◆ **Problem description**
Make an exact reproduction of all the data.

[Dataset records]
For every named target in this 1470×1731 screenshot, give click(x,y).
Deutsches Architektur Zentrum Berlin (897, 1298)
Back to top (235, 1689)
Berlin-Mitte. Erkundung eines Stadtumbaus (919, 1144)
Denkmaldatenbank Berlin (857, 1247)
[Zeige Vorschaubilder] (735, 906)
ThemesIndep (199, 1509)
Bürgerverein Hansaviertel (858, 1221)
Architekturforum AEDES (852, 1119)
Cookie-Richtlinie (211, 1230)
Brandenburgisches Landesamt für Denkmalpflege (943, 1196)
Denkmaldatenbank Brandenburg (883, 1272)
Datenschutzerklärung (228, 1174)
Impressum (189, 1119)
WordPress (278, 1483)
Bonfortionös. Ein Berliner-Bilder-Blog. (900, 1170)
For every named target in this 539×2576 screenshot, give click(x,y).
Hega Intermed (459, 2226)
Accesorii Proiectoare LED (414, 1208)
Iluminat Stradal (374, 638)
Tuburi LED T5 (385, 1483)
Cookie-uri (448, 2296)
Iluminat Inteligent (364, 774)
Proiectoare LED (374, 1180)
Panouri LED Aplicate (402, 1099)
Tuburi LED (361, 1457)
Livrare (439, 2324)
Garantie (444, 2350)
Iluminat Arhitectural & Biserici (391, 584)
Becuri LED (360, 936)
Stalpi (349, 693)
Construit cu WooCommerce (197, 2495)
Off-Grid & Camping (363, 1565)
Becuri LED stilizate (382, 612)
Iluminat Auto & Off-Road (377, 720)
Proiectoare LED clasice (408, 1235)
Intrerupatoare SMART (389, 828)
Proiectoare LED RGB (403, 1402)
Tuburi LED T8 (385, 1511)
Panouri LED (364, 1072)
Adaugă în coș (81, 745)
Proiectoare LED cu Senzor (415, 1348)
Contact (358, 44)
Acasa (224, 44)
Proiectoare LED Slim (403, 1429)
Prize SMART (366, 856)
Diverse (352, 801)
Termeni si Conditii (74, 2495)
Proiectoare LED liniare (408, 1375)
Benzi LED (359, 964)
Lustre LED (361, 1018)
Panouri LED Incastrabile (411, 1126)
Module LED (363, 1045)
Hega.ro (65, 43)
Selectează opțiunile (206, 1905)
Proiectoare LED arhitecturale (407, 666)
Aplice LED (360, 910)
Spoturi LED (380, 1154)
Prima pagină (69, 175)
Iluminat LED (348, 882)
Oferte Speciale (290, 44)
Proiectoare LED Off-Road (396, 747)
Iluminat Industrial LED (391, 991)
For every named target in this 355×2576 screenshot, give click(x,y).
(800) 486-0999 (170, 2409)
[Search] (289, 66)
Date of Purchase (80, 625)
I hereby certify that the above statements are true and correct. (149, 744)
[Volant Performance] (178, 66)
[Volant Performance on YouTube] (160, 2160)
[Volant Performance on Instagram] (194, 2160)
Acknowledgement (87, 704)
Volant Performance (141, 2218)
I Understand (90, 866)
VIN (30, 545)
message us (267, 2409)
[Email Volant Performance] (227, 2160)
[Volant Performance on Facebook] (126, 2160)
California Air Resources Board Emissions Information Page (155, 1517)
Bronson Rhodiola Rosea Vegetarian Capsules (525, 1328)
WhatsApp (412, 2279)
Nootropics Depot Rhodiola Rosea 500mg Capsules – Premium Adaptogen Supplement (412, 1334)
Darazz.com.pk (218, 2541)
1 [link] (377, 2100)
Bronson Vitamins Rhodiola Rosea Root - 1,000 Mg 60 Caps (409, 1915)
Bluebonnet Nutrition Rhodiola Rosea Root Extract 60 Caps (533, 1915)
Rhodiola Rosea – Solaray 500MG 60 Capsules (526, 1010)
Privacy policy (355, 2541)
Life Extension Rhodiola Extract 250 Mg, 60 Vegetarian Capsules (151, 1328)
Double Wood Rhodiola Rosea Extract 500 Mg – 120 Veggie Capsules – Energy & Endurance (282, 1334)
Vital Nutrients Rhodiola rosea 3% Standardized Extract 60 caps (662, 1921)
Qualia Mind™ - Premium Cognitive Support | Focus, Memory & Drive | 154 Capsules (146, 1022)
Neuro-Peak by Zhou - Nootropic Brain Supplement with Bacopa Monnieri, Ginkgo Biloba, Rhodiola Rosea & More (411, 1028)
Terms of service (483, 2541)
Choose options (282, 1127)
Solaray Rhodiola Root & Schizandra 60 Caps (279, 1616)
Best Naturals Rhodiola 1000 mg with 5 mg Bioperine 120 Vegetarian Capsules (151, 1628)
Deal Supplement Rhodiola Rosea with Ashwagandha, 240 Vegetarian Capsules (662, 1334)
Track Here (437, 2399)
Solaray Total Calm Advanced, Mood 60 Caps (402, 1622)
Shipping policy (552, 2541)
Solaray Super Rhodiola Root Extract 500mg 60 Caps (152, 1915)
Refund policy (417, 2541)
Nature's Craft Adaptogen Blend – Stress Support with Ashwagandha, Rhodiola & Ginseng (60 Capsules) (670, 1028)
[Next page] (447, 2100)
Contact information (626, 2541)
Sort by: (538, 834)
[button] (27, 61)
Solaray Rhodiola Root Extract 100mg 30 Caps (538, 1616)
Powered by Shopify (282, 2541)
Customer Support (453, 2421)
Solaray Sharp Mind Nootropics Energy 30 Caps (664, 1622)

◆ **Written solution**
For every named target in this 1470×1731 screenshot, give click(x,y).
Deutsches Architektur Zentrum Berlin (897, 1298)
Back to top (235, 1689)
Berlin-Mitte. Erkundung eines Stadtumbaus (919, 1144)
Denkmaldatenbank Berlin (857, 1247)
[Zeige Vorschaubilder] (735, 906)
ThemesIndep (199, 1509)
Bürgerverein Hansaviertel (858, 1221)
Architekturforum AEDES (852, 1119)
Cookie-Richtlinie (211, 1230)
Brandenburgisches Landesamt für Denkmalpflege (943, 1196)
Denkmaldatenbank Brandenburg (883, 1272)
Datenschutzerklärung (228, 1174)
Impressum (189, 1119)
WordPress (278, 1483)
Bonfortionös. Ein Berliner-Bilder-Blog. (900, 1170)
For every named target in this 539×2576 screenshot, give click(x,y).
Hega Intermed (459, 2226)
Accesorii Proiectoare LED (414, 1208)
Iluminat Stradal (374, 638)
Tuburi LED T5 (385, 1483)
Cookie-uri (448, 2296)
Iluminat Inteligent (364, 774)
Proiectoare LED (374, 1180)
Panouri LED Aplicate (402, 1099)
Tuburi LED (361, 1457)
Livrare (439, 2324)
Garantie (444, 2350)
Iluminat Arhitectural & Biserici (391, 584)
Becuri LED (360, 936)
Stalpi (349, 693)
Construit cu WooCommerce (197, 2495)
Off-Grid & Camping (363, 1565)
Becuri LED stilizate (382, 612)
Iluminat Auto & Off-Road (377, 720)
Proiectoare LED clasice (408, 1235)
Intrerupatoare SMART (389, 828)
Proiectoare LED RGB (403, 1402)
Tuburi LED T8 (385, 1511)
Panouri LED (364, 1072)
Adaugă în coș (81, 745)
Proiectoare LED cu Senzor (415, 1348)
Contact (358, 44)
Acasa (224, 44)
Proiectoare LED Slim (403, 1429)
Prize SMART (366, 856)
Diverse (352, 801)
Termeni si Conditii (74, 2495)
Proiectoare LED liniare (408, 1375)
Benzi LED (359, 964)
Lustre LED (361, 1018)
Panouri LED Incastrabile (411, 1126)
Module LED (363, 1045)
Hega.ro (65, 43)
Selectează opțiunile (206, 1905)
Proiectoare LED arhitecturale (407, 666)
Aplice LED (360, 910)
Spoturi LED (380, 1154)
Prima pagină (69, 175)
Iluminat LED (348, 882)
Oferte Speciale (290, 44)
Proiectoare LED Off-Road (396, 747)
Iluminat Industrial LED (391, 991)
For every named target in this 355×2576 screenshot, give click(x,y).
(800) 486-0999 (170, 2409)
[Search] (289, 66)
Date of Purchase (80, 625)
I hereby certify that the above statements are true and correct. (149, 744)
[Volant Performance] (178, 66)
[Volant Performance on YouTube] (160, 2160)
[Volant Performance on Instagram] (194, 2160)
Acknowledgement (87, 704)
Volant Performance (141, 2218)
I Understand (90, 866)
VIN (30, 545)
message us (267, 2409)
[Email Volant Performance] (227, 2160)
[Volant Performance on Facebook] (126, 2160)
California Air Resources Board Emissions Information Page (155, 1517)
Bronson Rhodiola Rosea Vegetarian Capsules (525, 1328)
WhatsApp (412, 2279)
Nootropics Depot Rhodiola Rosea 500mg Capsules – Premium Adaptogen Supplement (412, 1334)
Darazz.com.pk (218, 2541)
1 [link] (377, 2100)
Bronson Vitamins Rhodiola Rosea Root - 1,000 Mg 60 Caps (409, 1915)
Bluebonnet Nutrition Rhodiola Rosea Root Extract 60 Caps (533, 1915)
Rhodiola Rosea – Solaray 500MG 60 Capsules (526, 1010)
Privacy policy (355, 2541)
Life Extension Rhodiola Extract 250 Mg, 60 Vegetarian Capsules (151, 1328)
Double Wood Rhodiola Rosea Extract 500 Mg – 120 Veggie Capsules – Energy & Endurance (282, 1334)
Vital Nutrients Rhodiola rosea 3% Standardized Extract 60 caps (662, 1921)
Qualia Mind™ - Premium Cognitive Support | Focus, Memory & Drive | 154 Capsules (146, 1022)
Neuro-Peak by Zhou - Nootropic Brain Supplement with Bacopa Monnieri, Ginkgo Biloba, Rhodiola Rosea & More (411, 1028)
Terms of service (483, 2541)
Choose options (282, 1127)
Solaray Rhodiola Root & Schizandra 60 Caps (279, 1616)
Best Naturals Rhodiola 1000 mg with 5 mg Bioperine 120 Vegetarian Capsules (151, 1628)
Deal Supplement Rhodiola Rosea with Ashwagandha, 240 Vegetarian Capsules (662, 1334)
Track Here (437, 2399)
Solaray Total Calm Advanced, Mood 60 Caps (402, 1622)
Shipping policy (552, 2541)
Solaray Super Rhodiola Root Extract 500mg 60 Caps (152, 1915)
Refund policy (417, 2541)
Nature's Craft Adaptogen Blend – Stress Support with Ashwagandha, Rhodiola & Ginseng (60 Capsules) (670, 1028)
[Next page] (447, 2100)
Contact information (626, 2541)
Sort by: (538, 834)
[button] (27, 61)
Solaray Rhodiola Root Extract 100mg 30 Caps (538, 1616)
Powered by Shopify (282, 2541)
Customer Support (453, 2421)
Solaray Sharp Mind Nootropics Energy 30 Caps (664, 1622)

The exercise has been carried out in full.